▶ **WHAT THE TASK ASKS**
The data below holds a line containing "This screenshot has width=703, height=409." and a line containing "Given: Click the 22/01/2021 date entry"; please quote exactly those two lines and every line between them, and nothing else.

■ ■ ■ ■ ■ ■ ■

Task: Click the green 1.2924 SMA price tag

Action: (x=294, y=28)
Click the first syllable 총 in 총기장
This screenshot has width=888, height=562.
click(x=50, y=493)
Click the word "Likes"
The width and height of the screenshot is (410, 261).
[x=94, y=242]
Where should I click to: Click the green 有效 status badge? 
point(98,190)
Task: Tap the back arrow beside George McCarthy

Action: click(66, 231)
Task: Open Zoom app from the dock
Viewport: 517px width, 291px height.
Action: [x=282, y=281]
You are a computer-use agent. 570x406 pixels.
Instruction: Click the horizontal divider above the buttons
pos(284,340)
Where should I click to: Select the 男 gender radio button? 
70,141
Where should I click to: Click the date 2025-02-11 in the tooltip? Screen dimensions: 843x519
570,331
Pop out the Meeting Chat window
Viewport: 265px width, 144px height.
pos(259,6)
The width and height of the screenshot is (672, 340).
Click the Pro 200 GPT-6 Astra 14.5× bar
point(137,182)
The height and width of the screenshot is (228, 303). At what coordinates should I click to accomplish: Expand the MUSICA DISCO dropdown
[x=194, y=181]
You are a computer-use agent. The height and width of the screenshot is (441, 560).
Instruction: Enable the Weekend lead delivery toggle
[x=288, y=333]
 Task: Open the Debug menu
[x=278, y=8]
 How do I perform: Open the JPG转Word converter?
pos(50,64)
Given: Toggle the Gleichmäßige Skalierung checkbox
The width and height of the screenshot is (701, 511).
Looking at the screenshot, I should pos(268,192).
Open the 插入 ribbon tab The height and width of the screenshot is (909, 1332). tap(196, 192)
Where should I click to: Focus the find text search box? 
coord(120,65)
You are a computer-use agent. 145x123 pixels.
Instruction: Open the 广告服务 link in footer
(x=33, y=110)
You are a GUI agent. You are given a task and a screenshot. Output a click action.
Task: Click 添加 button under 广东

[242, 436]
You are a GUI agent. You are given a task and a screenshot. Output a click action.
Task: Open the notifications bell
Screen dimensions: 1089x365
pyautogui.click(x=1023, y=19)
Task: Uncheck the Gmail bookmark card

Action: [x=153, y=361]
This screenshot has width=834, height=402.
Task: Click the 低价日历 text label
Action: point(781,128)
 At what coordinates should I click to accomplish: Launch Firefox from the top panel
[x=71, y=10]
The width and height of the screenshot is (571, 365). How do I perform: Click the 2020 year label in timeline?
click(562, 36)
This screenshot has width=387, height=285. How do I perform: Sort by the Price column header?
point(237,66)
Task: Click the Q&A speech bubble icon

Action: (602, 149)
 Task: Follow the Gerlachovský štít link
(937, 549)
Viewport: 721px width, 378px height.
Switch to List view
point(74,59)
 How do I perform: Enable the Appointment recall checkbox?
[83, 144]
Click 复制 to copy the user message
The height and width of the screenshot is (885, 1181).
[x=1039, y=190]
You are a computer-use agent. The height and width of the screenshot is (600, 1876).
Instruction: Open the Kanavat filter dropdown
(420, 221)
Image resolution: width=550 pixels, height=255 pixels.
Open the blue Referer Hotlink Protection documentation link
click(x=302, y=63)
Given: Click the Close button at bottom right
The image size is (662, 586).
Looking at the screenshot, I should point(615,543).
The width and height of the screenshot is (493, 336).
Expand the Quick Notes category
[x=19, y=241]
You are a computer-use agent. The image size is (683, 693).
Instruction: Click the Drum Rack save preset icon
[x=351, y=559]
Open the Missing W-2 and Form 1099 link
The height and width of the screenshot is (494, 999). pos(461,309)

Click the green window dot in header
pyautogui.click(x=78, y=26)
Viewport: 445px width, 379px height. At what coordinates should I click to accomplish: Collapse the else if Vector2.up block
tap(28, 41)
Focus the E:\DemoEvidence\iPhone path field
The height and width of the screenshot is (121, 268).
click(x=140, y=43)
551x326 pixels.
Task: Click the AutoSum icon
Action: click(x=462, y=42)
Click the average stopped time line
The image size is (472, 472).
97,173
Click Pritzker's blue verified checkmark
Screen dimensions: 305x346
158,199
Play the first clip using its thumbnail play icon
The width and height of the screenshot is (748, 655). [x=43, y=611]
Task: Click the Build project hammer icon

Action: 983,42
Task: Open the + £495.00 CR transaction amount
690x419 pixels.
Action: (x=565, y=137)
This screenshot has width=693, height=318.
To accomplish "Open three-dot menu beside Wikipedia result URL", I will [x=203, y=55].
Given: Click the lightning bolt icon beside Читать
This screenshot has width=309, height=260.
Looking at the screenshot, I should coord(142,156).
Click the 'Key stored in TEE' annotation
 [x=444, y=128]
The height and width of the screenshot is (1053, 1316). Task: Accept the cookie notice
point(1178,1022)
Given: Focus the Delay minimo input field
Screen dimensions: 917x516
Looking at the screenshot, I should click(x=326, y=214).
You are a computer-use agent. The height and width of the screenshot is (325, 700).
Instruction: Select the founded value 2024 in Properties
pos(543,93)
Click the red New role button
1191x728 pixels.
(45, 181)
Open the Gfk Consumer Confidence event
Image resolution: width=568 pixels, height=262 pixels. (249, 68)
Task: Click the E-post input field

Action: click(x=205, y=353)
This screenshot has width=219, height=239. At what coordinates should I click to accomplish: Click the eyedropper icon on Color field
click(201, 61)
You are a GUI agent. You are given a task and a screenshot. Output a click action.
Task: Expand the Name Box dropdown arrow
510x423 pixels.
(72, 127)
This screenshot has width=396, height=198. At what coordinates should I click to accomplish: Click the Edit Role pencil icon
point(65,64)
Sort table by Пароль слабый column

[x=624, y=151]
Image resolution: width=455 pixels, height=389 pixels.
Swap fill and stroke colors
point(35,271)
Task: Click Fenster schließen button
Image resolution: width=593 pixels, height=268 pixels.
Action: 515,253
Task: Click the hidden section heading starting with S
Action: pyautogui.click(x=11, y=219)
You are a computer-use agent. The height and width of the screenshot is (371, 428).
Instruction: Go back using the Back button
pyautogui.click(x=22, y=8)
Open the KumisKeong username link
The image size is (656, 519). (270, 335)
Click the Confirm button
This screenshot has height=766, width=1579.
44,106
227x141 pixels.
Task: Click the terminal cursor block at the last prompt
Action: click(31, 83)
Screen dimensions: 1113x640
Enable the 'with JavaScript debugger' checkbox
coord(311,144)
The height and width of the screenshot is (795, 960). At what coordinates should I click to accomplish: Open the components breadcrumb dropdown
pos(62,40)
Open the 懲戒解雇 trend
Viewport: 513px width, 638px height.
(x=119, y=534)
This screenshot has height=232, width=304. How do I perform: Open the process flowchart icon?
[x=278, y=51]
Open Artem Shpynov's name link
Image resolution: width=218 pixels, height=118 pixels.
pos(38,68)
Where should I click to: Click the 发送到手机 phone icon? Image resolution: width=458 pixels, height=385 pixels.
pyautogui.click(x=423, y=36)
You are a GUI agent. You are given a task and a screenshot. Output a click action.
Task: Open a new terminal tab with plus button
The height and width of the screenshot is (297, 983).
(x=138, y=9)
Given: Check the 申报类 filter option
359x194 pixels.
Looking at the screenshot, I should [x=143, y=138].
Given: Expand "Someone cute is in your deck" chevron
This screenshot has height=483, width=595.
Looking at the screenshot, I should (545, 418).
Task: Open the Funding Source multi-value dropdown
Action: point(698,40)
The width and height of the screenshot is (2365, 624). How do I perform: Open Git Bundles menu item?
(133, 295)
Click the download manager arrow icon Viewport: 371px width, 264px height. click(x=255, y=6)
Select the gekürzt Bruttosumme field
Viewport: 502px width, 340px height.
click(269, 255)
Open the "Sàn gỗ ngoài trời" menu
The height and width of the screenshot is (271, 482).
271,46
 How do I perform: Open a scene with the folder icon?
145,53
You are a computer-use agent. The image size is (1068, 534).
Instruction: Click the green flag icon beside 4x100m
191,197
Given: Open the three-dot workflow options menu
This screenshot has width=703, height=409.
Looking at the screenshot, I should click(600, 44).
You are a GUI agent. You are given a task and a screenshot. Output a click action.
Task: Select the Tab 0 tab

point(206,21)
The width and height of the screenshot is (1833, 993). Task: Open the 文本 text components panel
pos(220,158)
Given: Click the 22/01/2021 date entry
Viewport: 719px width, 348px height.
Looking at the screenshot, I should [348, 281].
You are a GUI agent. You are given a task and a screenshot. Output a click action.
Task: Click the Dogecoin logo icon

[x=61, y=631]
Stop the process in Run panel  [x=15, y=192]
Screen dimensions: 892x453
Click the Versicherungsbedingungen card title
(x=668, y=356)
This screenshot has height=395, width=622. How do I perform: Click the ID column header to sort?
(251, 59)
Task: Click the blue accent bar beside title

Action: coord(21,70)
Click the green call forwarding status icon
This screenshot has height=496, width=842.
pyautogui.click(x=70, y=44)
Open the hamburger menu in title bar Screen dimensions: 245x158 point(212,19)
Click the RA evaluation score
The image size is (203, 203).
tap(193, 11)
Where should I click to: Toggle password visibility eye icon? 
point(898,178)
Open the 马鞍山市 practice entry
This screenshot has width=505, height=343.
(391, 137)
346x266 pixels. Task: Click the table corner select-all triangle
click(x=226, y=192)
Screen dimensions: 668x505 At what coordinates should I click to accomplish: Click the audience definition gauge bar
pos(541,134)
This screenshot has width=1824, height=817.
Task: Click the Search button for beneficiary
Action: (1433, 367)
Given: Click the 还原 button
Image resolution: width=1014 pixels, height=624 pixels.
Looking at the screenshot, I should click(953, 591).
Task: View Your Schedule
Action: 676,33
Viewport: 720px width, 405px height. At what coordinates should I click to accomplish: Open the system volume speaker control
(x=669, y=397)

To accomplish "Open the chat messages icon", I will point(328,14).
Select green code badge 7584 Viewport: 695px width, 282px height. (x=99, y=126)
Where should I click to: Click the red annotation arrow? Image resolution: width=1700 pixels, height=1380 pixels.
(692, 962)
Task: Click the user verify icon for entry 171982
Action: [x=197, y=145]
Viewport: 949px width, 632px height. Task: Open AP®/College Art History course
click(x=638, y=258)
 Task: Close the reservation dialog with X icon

■ ■ ■ ■ ■ ■ ■

▶ **ANSWER TO THE EXERCISE**
This screenshot has width=703, height=409.
Looking at the screenshot, I should click(600, 44).
You are a GUI agent. You are given a task and a screenshot. Output a click action.
Task: Select the Tab 0 tab

point(206,21)
The width and height of the screenshot is (1833, 993). Task: Open the 文本 text components panel
pos(220,158)
Given: Click the 22/01/2021 date entry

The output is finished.